#### Page text:
· · · ·
10.6 Compressed Files
Although
storage space and transmission bandwidth are increasingly cheap and
abundant, in many cases you can save such resources, at the expense
of some computational effort, by using compression. Since
computational power grows cheaper and more abundant even faster than
other resources, such as bandwidth, compression's
popularity keeps growing. Python makes it easy for your programs to
support compression by supplying dedicated modules for compression as
part of every Python distribution.
10.6.1 The gzip Module
The gzip module lets
you read and write files compatible with those handled by the
powerful GNU compression programs gzip and
gunzip. The GNU programs support several
compression formats, but module gzip supports only
the highly effective native gzip format,
normally denoted by appending the extension .gz
to a filename. Module gzip supplies the
GzipFile class and an open
factory function.
class GzipFile(filename=None,mode=None,compresslevel=9,
fileobj=None)
|
|
Creates and returns a file-like object f
that wraps the file or file-like object
fileobj. f
supplies all methods of built-in file objects except
seek and tell. Thus,
f is not seekable: you can only access
f sequentially, whether for reading or
writing. When fileobj is
None, filename must be
a string that names a file: GzipFile opens that
file with the given mode (by default,
'rb'), and f wraps the
resulting file object. mode should be one
of 'ab', 'rb',
'wb', or None. If
mode is None,
f uses the mode of
fileobj if it is able to find out the
mode; otherwise it uses 'rb'. If
filename is None,
f uses the filename of
fileobj if able to find out the name;
otherwise it uses ''.
compresslevel is an integer between
1 and 9: 1
requests modest compression but fast operation, and
9 requests the best compression feasible, even if
that requires more computation.
File-like object f generally delegates all
methods to the underlying file-like object
fileobj, transparently accounting for
compression as needed. However, f does not
allow non-sequential access, so f does not
supply methods seek and tell.
Moreover, calling
f.close does
not close fileobj
when f was created with an argument
fileobj that is not
None. This behavior of
f.close is very
important when fileobj is an instance of
StringIO.StringIO, since it means you can call
fileobj.getvalue after
f.close to get the
compressed data as a string. This behavior also means that you have
to call fileobj.close
explicitly after calling
f.close.
open(filename,mode='rb',compresslevel=9)
|
|
Like
GzipFile(filename,mode,compresslevel),
but filename is mandatory and there is no
provision for passing an already opened
fileobj.
Say that you have some function
f(x)
that writes data to a text file object x,
typically by calling
x.write and/or
x.writelines. Getting
f to write data to a
gzip-compressed text file instead is easy:
import gzip
underlying_file = open('x.txt.gz', 'wb')
compressing_wrapper = gzip.GzipFile(fileobj=underlying_file, mode='wt')
f(compressing_wrapper)
compressing_wrapper.close( )
underlying_file.close( )
This example opens the underlying binary file
x.txt.gz and explicitly wraps it with
gzip.GzipFile, and thus, at the end, we need to
close each object separately. This is necessary because we want to
use two different modes: the underlying file must be opened in binary
mode (any translation of line endings would produce an invalid
compressed file), but the compressing wrapper must be opened in text
mode because we want the implicit translation of
os.linesep to \n. Reading back
a compressed text file, for example to display it on standard output,
is similar:
import gzip, xreadlines
underlying_file = open('x.txt.gz', 'rb')
· · · ·
#### Provided information:

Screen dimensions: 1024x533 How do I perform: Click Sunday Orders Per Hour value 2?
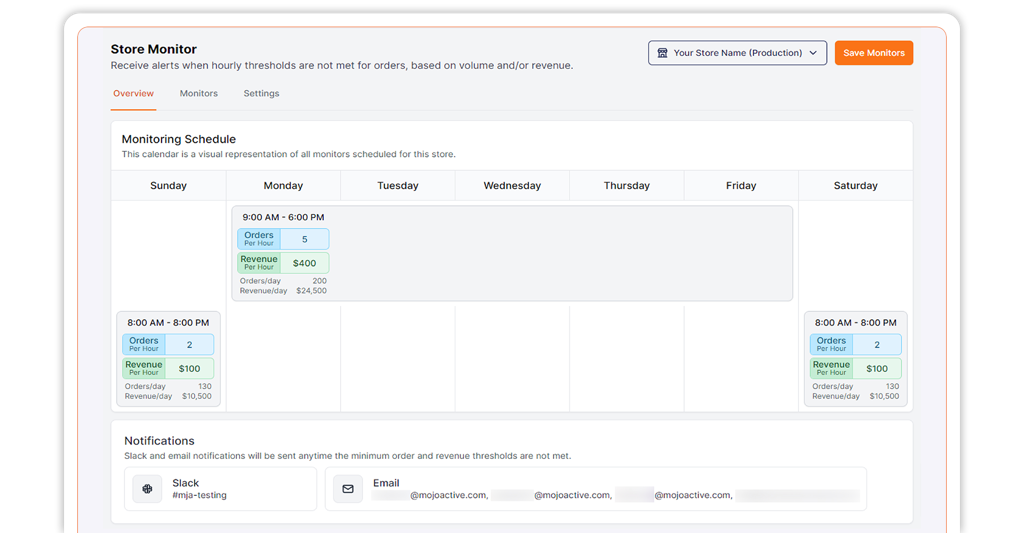(189, 345)
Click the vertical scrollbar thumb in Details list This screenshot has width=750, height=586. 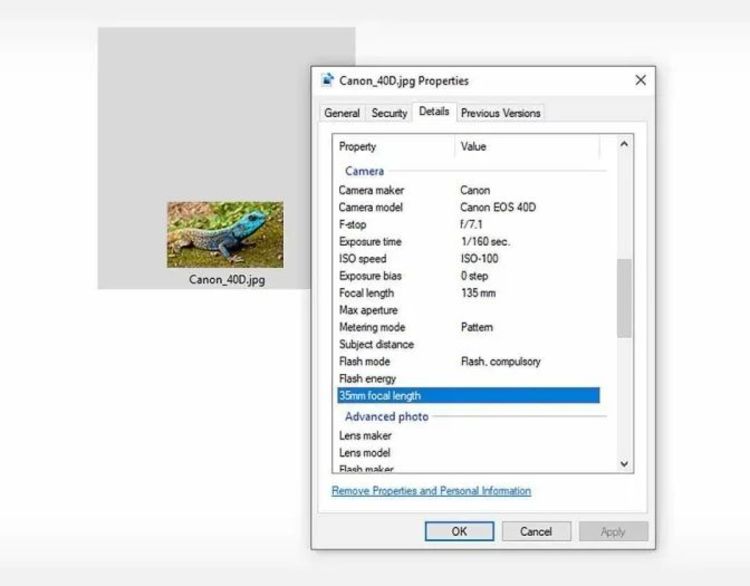point(624,298)
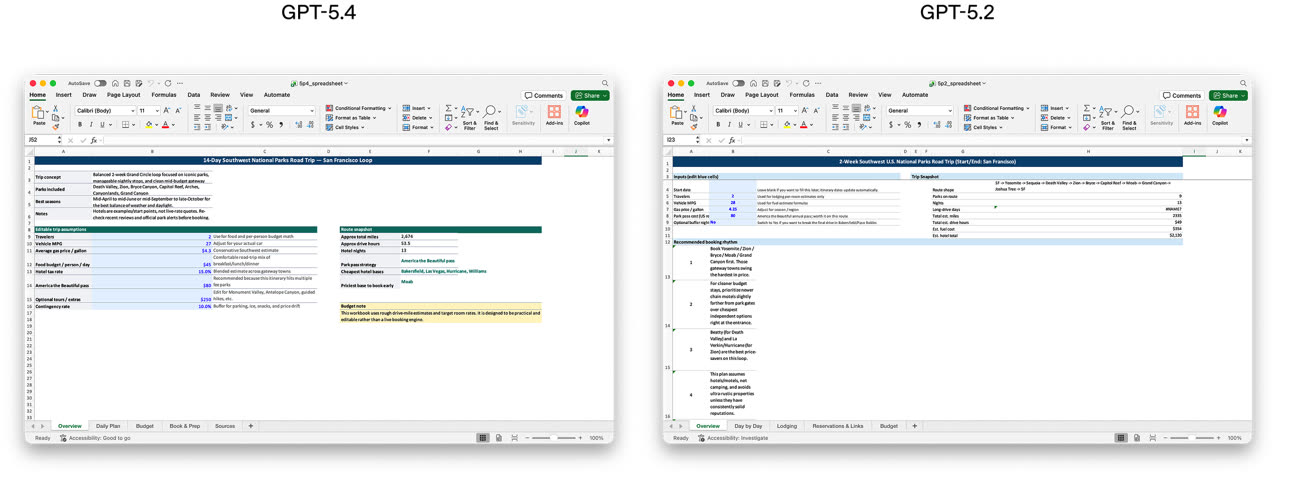Toggle AutoSave switch in 5p2_spreadsheet window
Image resolution: width=1300 pixels, height=489 pixels.
pos(738,83)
· · · ·
#### Set task 1:
List every value that the text on compressed files permits for the mode argument of GzipFile.
#### Set task 2:
Extend the text on compressed files, starting right after its last line.

#### Exercise result 1:
'ab'
'rb'
'wb'
None

#### Exercise result 2:
uncompressing_wrapper = gzip.GzipFile(fileobj= underlying_file, mode='rt')
for line in xreadlines.xreadlines(uncompressing_wrapper):
print line,
uncompressing_wrapper.close( )
underlying_file.close( )
This example uses module xreadlines, covered
earlier in this chapter, because GzipFile objects
(at least up to Python 2.2) are not iterable like true file objects,
nor do they supply an xreadlines method.
GzipFile objects do supply a
readlines method that closely emulates that of
true file objects, and therefore module xreadlines
is able to produce a lazy sequence that wraps a
GzipFile object and lets us iterate on the
GzipFile object's lines.
10.6.2 The zipfile Module
The zipfile module
lets you read and write ZIP files (i.e., archive files compatible
with those handled by popular compression programs
zip and unzip,
pkzip and pkunzip,
WinZip, and so on). Detailed information on the
formats and capabilities of ZIP files can be found at http://www.pkware.com/appnote.html and
http://www.info-zip.org/pub/infozip/. You
need to study this detailed information in order to perform advanced
ZIP file handing with module
zipfile.
Module zipfile can't handle ZIP
files with appended comments, multidisk ZIP files, or
.zip archive members using compression types
besides the usual ones, known as stored (when a file is copied to the
archive without compression) and deflated (when a file is compressed
using the ZIP format's default algorithm). For
invalid .zip file errors, functions of module
zipfile raise exceptions that are instances of
exception class zipefile.error. Module
zipfile supplies the following classes and
functions.
Returns True if the file named by string
filename appears to be a valid ZIP file,
judging by the first few bytes of the file; otherwise returns
False.
class ZipInfo(filename='NoName',date_time=(1980,1,1,0,0,0))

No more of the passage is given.